Speaking Volumes: Pornography

November 8, 1996

Catherine Itzin on Andrea Dworkin's Pornography .

I read Andrea Dworkin's Pornography when it was first published in 1981 by the Women's Press and appeared on the syllabus of the new MA in women's studies at the University of Kent where I was doing my PhD. Through her eyes I first saw the harm in pornography and its meaning as male power, gendered power relations and misogyny.

In the same year Polly Toynbee described in The Guardian what she had seen as a member of the Williams Committee on Obscenity and Film Censorship. This included scenes of castration, cannibalism, flaying, the crushing of breasts in vices, exploding vaginas packed with hand grenades, eyes gouged out, beatings, dismemberings, burnings, multiple rape and every other horror that could befall the human body. They had also witnessed "women engaged in sexual intercourse with pigs and dogs" and heard of women killed on film in "snuff movies".

But the committee could not see the harm in pornography and recommended "the greatest possible freedom from censorship" with some limited "restrictions on the open display of material" described as indecent, but not defined. Like the committee I was "for" free speech and "against" censorship, but I could see the harm in pornography. I just could not see what could be done about it that would not be censorship.
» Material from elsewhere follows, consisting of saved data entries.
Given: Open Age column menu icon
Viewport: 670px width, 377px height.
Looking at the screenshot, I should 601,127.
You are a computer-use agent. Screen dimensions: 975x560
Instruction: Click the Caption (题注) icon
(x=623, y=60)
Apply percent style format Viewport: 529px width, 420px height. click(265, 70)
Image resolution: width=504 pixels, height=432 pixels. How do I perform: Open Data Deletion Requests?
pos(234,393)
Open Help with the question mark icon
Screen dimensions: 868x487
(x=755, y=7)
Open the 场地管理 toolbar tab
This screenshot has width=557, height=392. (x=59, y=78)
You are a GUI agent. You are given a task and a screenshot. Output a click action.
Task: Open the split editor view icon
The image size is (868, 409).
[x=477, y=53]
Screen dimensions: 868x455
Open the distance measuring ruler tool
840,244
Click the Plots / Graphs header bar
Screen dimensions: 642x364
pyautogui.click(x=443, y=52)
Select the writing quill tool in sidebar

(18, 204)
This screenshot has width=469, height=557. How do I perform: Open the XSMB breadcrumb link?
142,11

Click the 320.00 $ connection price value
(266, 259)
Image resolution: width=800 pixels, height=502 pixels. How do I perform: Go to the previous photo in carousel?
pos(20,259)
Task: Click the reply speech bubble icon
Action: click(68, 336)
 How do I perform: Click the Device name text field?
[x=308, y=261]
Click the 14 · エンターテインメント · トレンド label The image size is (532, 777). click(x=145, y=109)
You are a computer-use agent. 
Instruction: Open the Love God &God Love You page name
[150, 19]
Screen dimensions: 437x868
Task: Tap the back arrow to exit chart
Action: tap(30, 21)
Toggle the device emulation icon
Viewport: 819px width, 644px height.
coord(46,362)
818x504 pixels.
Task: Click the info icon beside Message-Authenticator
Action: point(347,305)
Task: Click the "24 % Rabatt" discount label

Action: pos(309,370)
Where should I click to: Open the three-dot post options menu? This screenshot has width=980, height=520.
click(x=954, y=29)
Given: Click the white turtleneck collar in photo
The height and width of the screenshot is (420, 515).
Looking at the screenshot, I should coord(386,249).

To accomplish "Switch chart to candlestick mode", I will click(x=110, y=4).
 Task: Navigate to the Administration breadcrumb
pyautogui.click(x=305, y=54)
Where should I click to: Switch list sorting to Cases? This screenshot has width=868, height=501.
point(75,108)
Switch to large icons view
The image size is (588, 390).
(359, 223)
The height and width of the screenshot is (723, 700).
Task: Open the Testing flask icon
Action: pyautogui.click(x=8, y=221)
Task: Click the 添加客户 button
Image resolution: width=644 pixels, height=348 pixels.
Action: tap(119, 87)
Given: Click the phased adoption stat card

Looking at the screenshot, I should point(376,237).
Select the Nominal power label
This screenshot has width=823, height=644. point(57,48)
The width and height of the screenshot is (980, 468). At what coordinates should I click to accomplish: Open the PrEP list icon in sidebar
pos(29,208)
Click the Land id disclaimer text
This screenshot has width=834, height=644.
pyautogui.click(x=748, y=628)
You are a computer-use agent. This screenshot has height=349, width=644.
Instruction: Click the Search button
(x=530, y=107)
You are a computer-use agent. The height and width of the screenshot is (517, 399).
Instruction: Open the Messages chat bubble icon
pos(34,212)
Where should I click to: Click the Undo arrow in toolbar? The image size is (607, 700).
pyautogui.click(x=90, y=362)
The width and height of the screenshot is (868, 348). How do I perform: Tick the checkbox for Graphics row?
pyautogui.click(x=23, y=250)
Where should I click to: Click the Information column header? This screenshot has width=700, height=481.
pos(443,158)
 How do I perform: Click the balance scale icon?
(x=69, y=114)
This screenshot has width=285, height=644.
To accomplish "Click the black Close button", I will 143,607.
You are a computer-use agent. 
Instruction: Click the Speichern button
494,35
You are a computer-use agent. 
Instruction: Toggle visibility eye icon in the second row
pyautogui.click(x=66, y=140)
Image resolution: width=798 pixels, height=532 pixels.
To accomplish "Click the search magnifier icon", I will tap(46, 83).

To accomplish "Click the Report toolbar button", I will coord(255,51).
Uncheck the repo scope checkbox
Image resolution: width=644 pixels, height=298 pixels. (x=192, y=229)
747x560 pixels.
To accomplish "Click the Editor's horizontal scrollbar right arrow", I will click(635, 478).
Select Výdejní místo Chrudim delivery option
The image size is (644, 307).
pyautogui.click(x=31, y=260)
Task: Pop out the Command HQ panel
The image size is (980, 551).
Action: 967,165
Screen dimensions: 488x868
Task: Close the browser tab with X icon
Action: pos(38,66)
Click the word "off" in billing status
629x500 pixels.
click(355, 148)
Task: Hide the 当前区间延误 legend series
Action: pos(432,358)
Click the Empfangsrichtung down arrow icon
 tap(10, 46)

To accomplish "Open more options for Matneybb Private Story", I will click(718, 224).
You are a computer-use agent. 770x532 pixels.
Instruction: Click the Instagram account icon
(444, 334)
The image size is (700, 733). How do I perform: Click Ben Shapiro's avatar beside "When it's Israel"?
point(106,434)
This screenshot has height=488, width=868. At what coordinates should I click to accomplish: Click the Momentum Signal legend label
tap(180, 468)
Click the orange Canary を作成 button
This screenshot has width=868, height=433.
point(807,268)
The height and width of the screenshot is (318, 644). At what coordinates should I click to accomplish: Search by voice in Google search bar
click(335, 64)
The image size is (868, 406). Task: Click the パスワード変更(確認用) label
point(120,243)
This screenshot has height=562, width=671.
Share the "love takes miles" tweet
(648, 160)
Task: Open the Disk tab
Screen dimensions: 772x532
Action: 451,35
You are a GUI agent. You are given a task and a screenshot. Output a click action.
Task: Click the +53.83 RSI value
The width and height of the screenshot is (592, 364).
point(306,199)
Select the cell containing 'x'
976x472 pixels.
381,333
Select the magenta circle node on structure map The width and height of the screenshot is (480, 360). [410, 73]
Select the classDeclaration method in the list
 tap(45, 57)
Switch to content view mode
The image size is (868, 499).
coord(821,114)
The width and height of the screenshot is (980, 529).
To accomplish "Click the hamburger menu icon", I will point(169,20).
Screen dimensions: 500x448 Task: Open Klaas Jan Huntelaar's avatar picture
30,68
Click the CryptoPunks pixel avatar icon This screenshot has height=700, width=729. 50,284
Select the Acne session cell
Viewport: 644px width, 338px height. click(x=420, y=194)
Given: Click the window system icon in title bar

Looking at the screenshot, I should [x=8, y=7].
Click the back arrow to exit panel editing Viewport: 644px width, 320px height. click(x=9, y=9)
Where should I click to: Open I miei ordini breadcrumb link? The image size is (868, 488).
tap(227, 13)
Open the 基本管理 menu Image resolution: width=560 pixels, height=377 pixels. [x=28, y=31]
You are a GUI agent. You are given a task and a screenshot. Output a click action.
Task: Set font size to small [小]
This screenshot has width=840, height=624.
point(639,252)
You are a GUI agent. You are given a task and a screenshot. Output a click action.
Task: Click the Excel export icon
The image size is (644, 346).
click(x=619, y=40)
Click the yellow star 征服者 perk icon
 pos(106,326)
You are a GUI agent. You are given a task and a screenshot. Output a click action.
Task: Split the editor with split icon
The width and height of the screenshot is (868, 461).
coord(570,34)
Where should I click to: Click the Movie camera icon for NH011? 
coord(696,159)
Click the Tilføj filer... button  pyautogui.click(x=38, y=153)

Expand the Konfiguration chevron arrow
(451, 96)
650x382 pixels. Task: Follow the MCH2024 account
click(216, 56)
Later in the 1980s, researching commercially available pornography, I went shopping in Clapham High Street to see what the man on the proverbial omnibus could purchase in his local newsagents: there were four, selling 73 titles. Most of this "top-shelf" material was page after page of women reduced to their genitals and anuses, posed open and gaping, inviting sexual access and penetration: pieces of meat. In other magazines women were being beaten and portrayed as enjoying sexual violence and humiliation; or shown with their pubic hair shaved, genitals exposed and posed to look like little girls, linking male sexual arousal to children's bodies.

This was "legal" so-called soft porn. Scotland Yard Obscene Publications Branch seizures at that time included pictures of a woman with her labia nailed to the top of a table; another with men's arms up to their elbows in her vagina and anus; and women hung by their breasts from meat hooks. If this was in an Amnesty ad, it would be seen as torture. But sold and seen as sex, the harm seems to be invisible.

There is more and worse now, and a substantial body of scientific evidence of pornography-related harm which corroborates the harm in pornography and in its making. This, in turn, is corroborated by sex-offender evidence and victim testimony. With satellite broadcasting and computer technology, pornography is now widely available and cannot be regulated. The Obscene Publications Branch has been disbanded and the Crown Prosecution Service has taken a decision not to prosecute "adult" pornography presumably because, in the view of the Williams Committee in 1979 and police, lawyers, judges and directors of public prosecution ever since, obscenity legislation is a mess.

It is possible, however, to legislate against pornography without censorship by, for example, using the Race Relations Act as a model for legislating against incitement to sexual hatred and violence, or on the ground of sex discrimination using the formulation by Andrea Dworkin and Catherine MacKinnon of pornography as a civil rights issue. People who could prove they were victims of pornography-related harm could take action against manufacturers and distributors of pornography, using a harm-based legal definition in a civil statute that would not ban the publication of pornography or give power to the state to censor. This approach is supported by National Association of Women's Organisations, but opposed by civil libertarians.

The real issue is not the evidence of harm, which is unequivocal, but the relative value of its victims. For as Andrea Dworkin points out, if it is sexually explicit, whatever the nature and level of violence, abuse, and dehumanisation it contains, it will always be sex for someone who will want it protected as their "freedom of speech".

Catherine Itzin is research professor in social work and social policy, University of Sunderland.